[Stored records]
>>>

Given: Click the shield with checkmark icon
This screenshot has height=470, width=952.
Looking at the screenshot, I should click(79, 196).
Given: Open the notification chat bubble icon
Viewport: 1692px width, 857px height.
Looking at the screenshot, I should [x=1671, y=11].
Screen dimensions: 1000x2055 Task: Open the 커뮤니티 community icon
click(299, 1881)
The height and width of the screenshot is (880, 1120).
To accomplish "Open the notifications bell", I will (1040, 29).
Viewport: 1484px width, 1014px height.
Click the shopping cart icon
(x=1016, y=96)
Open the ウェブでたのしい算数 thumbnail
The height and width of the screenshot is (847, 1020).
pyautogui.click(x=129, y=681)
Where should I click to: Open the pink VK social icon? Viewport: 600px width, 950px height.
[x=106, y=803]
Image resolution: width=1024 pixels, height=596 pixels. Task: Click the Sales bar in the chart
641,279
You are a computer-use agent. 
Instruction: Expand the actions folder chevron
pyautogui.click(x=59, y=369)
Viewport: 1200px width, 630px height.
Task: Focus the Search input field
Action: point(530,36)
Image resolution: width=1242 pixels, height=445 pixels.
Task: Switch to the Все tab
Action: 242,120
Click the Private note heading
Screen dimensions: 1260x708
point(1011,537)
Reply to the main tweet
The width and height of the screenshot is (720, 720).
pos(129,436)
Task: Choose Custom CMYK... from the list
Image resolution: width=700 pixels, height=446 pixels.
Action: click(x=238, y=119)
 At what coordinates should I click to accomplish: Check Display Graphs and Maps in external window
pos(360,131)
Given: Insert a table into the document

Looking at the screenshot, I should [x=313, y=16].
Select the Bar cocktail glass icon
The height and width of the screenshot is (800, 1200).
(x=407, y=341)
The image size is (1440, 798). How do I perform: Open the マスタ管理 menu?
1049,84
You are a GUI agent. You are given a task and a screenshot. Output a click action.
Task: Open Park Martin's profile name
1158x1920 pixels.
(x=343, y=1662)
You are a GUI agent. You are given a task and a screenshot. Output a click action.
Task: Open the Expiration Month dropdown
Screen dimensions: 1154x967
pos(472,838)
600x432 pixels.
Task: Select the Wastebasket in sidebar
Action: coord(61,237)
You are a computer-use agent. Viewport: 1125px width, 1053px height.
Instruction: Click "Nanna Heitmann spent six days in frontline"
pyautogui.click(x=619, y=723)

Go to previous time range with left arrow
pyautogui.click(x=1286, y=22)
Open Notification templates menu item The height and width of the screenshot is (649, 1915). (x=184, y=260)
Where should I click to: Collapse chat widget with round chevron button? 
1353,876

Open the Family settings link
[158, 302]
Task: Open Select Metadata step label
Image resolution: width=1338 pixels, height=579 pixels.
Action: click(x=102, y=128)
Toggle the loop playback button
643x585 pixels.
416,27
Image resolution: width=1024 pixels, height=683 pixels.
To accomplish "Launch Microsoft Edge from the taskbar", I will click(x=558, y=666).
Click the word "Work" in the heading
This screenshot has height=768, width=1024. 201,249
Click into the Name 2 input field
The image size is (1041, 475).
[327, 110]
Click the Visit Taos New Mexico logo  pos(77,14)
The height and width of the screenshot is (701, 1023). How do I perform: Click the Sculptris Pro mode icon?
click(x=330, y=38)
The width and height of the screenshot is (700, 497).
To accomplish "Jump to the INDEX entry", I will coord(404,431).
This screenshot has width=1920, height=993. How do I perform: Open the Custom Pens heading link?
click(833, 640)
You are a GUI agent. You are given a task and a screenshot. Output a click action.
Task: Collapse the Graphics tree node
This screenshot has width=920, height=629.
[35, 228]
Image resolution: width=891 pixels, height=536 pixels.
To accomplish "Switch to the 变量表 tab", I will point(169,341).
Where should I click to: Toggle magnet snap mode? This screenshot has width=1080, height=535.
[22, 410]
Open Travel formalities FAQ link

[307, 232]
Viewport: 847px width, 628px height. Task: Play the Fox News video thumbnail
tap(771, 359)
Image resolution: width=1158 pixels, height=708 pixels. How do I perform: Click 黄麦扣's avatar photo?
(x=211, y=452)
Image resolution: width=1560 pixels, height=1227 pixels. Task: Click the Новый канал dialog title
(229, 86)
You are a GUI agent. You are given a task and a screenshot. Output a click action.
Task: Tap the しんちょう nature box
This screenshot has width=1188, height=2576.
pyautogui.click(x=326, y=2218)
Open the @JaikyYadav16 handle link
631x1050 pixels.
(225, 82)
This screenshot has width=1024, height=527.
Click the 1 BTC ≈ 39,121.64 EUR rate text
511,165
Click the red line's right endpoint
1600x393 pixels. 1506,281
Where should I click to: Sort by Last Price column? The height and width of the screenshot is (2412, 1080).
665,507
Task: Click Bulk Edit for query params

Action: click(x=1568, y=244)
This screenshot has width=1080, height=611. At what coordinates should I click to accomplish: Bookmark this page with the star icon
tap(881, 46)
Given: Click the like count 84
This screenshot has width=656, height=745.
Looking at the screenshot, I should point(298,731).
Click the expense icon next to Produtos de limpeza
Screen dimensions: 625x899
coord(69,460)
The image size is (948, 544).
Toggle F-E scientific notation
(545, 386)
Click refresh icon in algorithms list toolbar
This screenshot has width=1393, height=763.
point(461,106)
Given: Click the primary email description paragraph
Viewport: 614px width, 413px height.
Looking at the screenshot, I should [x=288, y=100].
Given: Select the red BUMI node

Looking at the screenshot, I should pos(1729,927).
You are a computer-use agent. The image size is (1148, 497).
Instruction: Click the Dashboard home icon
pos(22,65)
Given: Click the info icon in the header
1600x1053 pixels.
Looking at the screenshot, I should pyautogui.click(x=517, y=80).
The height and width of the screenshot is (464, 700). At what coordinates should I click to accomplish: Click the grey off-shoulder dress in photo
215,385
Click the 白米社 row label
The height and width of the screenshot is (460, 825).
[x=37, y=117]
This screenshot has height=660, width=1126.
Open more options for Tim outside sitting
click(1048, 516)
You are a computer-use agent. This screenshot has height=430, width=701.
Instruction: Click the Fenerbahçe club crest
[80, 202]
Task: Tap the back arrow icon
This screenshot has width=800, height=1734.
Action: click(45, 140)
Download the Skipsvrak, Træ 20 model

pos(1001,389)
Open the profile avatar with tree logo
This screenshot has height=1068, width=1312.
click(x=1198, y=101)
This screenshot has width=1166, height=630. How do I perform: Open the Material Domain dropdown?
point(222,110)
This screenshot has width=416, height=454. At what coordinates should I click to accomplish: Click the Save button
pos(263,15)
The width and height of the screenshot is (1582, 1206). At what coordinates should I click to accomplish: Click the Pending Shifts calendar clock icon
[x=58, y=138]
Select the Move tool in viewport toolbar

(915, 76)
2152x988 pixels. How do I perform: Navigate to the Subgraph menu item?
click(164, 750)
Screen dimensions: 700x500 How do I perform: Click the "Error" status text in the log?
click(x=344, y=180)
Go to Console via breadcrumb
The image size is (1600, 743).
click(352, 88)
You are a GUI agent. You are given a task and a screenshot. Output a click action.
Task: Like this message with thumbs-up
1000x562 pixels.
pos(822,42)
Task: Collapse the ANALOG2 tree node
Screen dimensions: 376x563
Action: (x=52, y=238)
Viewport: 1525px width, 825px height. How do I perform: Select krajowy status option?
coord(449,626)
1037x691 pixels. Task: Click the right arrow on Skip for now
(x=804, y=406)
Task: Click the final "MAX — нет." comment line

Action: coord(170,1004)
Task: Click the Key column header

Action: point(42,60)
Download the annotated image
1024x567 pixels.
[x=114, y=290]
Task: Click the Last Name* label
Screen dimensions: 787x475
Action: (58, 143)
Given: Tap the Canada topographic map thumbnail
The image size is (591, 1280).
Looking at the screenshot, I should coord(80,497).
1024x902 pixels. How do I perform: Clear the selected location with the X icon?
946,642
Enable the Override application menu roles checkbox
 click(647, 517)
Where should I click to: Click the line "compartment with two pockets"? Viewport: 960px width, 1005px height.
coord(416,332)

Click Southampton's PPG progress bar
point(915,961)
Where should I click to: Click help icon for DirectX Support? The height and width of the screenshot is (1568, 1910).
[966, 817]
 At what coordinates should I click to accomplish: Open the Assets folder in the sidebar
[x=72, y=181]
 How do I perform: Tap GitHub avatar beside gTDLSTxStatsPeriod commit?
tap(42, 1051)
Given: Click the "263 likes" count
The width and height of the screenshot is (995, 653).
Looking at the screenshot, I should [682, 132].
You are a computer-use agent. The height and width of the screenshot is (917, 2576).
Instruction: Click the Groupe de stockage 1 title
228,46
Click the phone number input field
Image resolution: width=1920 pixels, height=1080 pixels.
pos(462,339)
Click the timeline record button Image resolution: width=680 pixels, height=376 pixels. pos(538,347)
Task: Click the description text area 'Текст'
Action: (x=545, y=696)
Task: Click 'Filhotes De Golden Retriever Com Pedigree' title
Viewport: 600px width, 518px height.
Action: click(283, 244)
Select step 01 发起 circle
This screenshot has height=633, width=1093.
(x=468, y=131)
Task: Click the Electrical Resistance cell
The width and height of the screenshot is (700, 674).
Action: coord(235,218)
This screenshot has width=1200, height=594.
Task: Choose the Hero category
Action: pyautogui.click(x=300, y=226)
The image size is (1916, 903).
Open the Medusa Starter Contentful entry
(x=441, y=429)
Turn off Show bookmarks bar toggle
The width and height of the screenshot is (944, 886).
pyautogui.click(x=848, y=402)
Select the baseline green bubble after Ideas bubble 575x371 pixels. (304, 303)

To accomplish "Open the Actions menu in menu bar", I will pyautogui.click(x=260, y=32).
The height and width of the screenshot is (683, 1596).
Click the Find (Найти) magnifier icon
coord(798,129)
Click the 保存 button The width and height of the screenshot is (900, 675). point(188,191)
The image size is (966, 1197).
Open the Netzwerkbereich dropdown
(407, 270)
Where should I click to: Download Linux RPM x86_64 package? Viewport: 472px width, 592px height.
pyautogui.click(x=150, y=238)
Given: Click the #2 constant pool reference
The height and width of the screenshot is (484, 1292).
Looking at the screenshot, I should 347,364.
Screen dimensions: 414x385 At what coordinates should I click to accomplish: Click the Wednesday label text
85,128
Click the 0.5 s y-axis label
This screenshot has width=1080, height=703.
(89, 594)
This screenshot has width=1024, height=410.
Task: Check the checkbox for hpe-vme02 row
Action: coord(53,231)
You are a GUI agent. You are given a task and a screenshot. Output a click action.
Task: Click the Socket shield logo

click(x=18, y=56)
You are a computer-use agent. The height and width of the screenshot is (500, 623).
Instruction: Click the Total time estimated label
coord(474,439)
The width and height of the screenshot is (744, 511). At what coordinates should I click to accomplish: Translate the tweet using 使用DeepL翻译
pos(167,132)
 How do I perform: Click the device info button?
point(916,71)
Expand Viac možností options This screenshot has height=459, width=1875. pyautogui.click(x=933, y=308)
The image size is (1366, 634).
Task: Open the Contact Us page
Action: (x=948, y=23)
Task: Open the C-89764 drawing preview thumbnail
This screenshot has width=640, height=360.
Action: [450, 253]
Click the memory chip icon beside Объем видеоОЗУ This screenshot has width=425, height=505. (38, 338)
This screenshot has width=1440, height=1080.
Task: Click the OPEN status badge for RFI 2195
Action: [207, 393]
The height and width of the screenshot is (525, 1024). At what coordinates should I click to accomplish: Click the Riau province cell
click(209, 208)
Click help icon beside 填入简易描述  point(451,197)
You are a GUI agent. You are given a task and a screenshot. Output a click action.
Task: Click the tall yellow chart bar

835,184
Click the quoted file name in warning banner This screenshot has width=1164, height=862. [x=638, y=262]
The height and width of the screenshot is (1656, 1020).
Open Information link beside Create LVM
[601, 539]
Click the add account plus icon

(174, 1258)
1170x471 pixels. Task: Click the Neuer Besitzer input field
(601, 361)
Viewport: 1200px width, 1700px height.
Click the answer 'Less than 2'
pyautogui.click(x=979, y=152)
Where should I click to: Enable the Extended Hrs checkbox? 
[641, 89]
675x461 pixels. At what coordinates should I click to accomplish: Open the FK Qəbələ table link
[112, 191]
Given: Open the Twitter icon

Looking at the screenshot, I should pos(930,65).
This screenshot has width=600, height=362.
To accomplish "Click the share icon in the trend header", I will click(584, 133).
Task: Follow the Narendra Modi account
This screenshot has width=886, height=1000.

<<<

▸ **Try it**
Every line of the entries above that includes "profile" should be copied.

▸ **Result for this exercise**
Task: Open Park Martin's profile name
Open the profile avatar with tree logo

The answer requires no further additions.